Une grande partie de la collection de certaines grandes marques étaient en Liberty, Cacharel d’abord qui cette année pour fêter les 50 ans de la marque réédite la robe que je portais dans ces années-là (en dessous à droite) c’étaient des robes de prêt-porter accessibles à bon nombre.
Je me souviens aussi que les serviettes de toilette Cacharel étaient bordées de Liberty.

J’avais déjà l’esprit récup et avais agrémenté les robes en Liberty de mes filles de cols taillés dans de vieux jupons. je portais la mienne sur un cache corset en broderie anglaise.
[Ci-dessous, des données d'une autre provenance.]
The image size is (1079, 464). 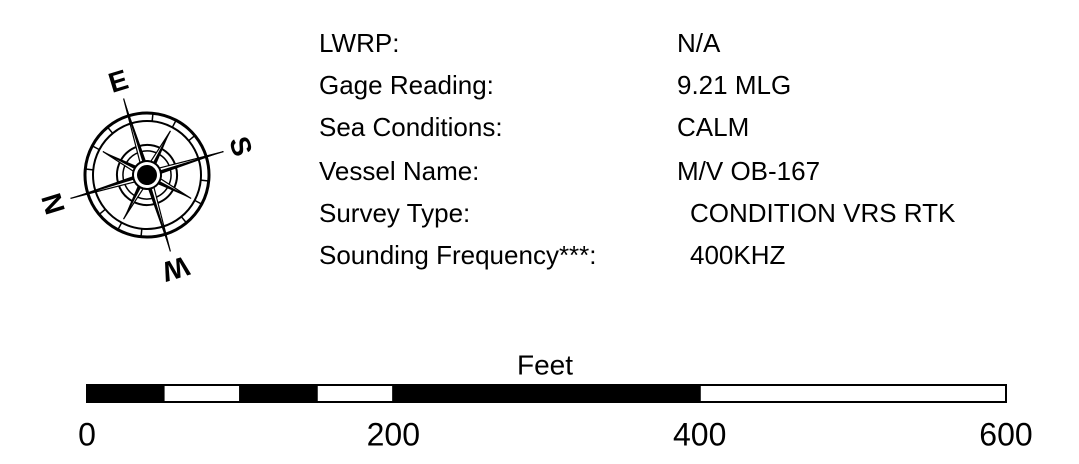 I want to click on info-value: N/A, so click(x=699, y=43).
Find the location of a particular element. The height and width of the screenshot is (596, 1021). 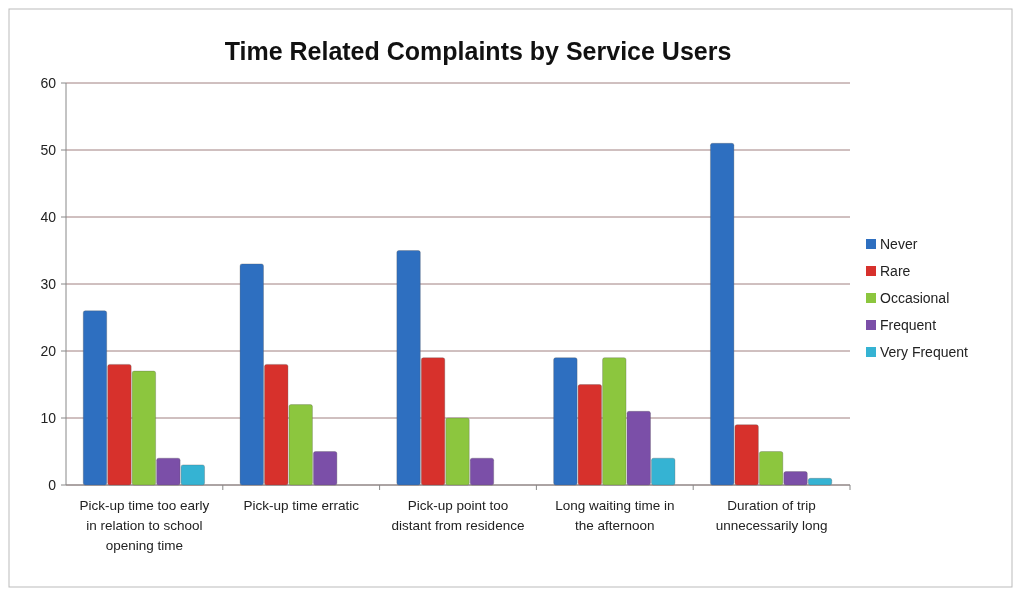

y-tick-label: 30 is located at coordinates (48, 284).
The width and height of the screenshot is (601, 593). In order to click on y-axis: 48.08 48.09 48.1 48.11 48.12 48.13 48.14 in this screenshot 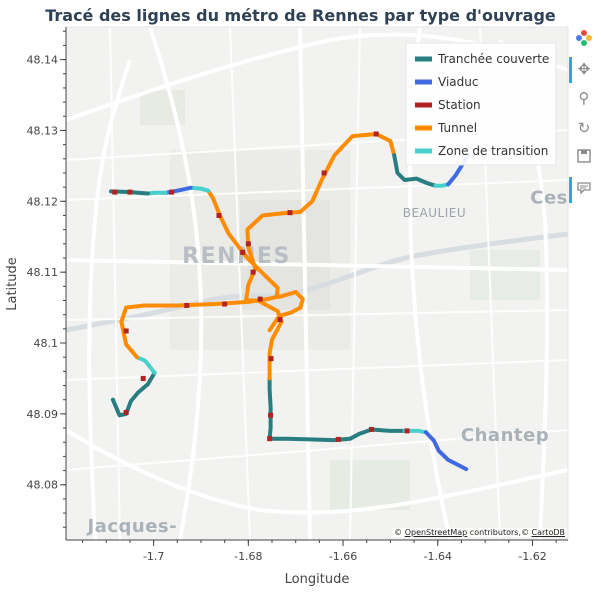, I will do `click(47, 284)`.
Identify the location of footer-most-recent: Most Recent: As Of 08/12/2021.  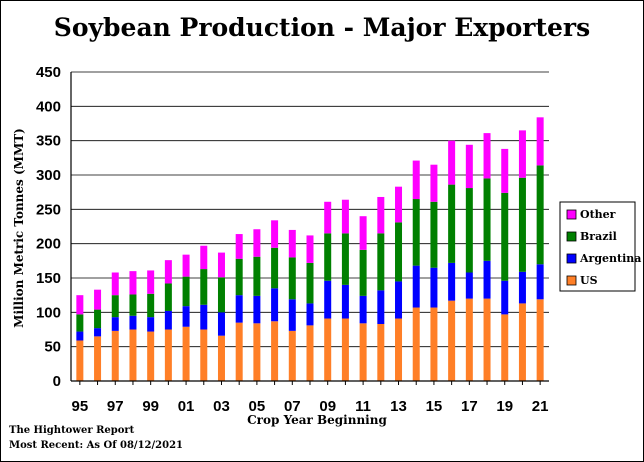
(96, 446).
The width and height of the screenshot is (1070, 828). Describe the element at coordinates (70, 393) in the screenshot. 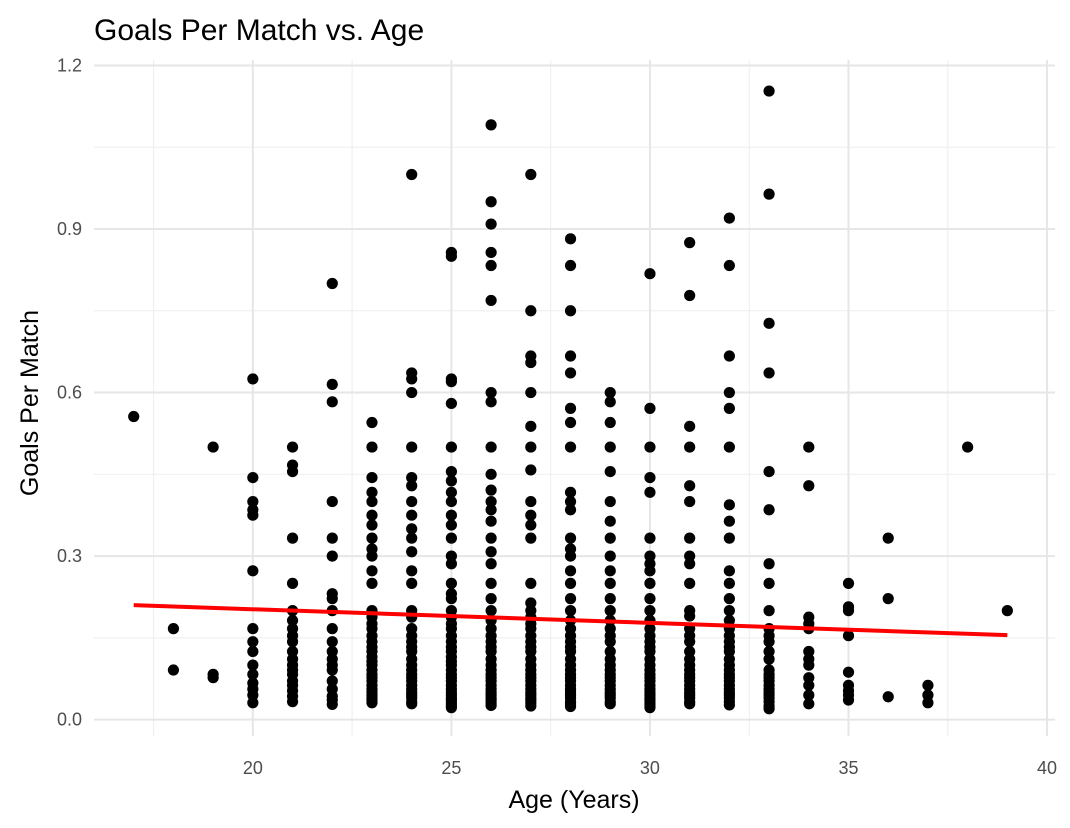

I see `y-tick-label: 0.6` at that location.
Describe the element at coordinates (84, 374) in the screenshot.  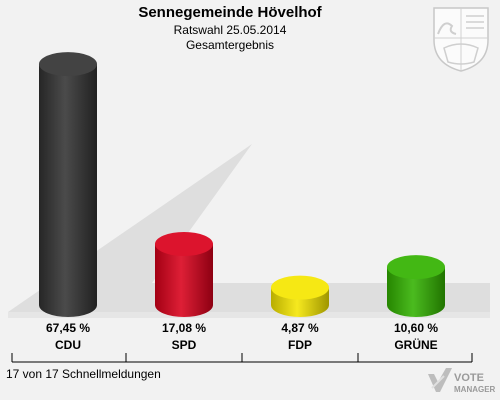
I see `footer-text: 17 von 17 Schnellmeldungen` at that location.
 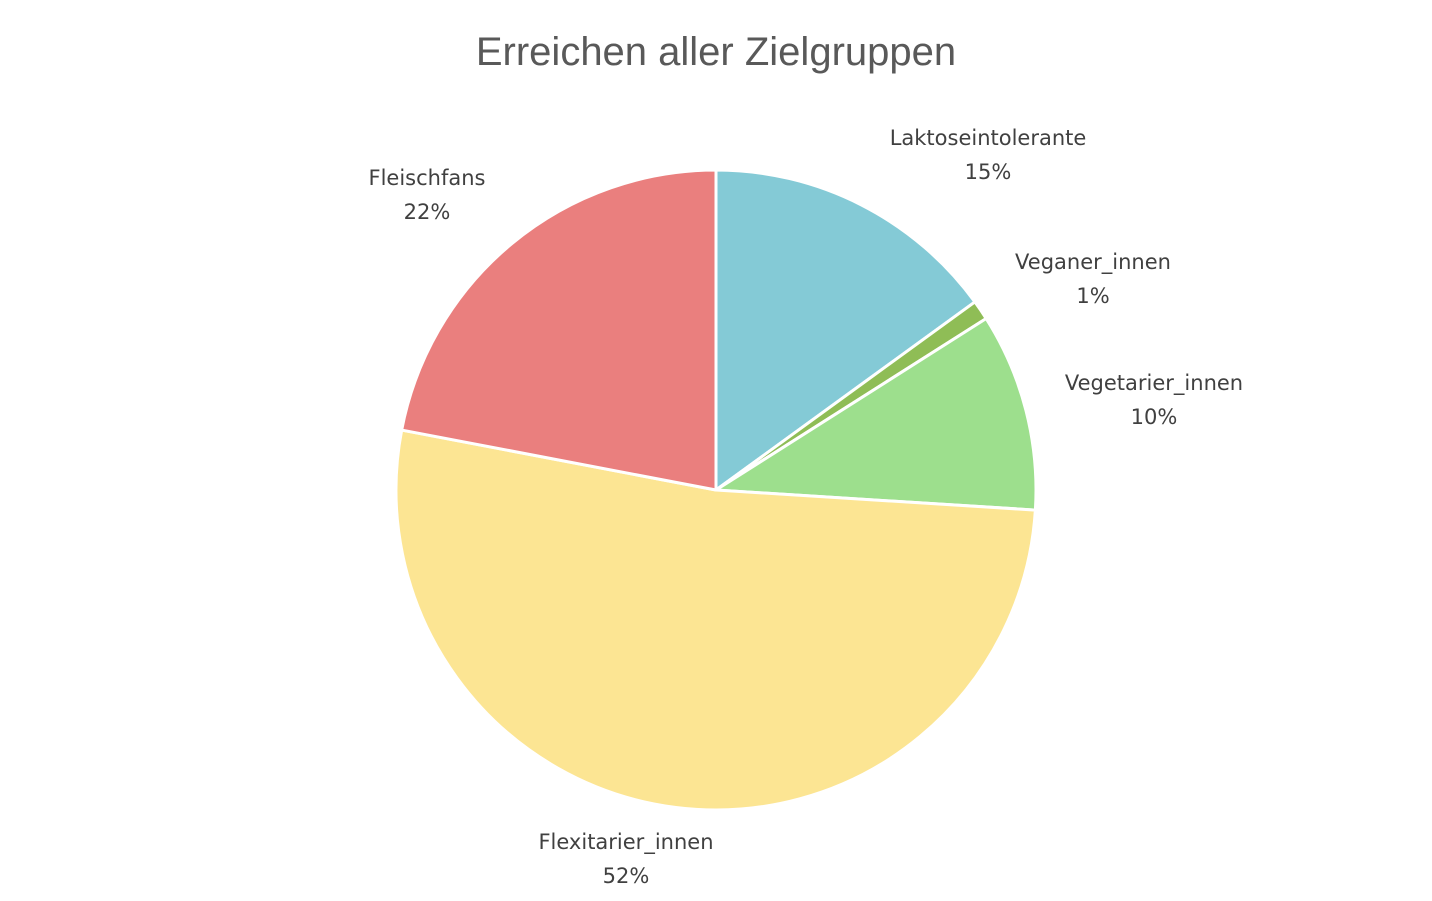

En ce qui concerne la layette, Modes et Travaux (qui avait pour rédactrice en chef Dominique Roche qui lancera plus tard Marie Claire Idées) proposait des modèles en Liberty créés par la marque Petit Faune. Cyrillus et Jacadi se lancent à cette époque et leurs collections étaient aussi sous le signe du Liberty.

Il faut aussi parler d’une très belle qualité de Liberty dont on a moins parlé que le Tana Lawn, c’est l’étamine de laine. C’est avec cette qualité que l’on faisait les robes d’hiver pour enfants avec de merveilleux smocks, de grands châles très fleuris ou aux impressions cachemire.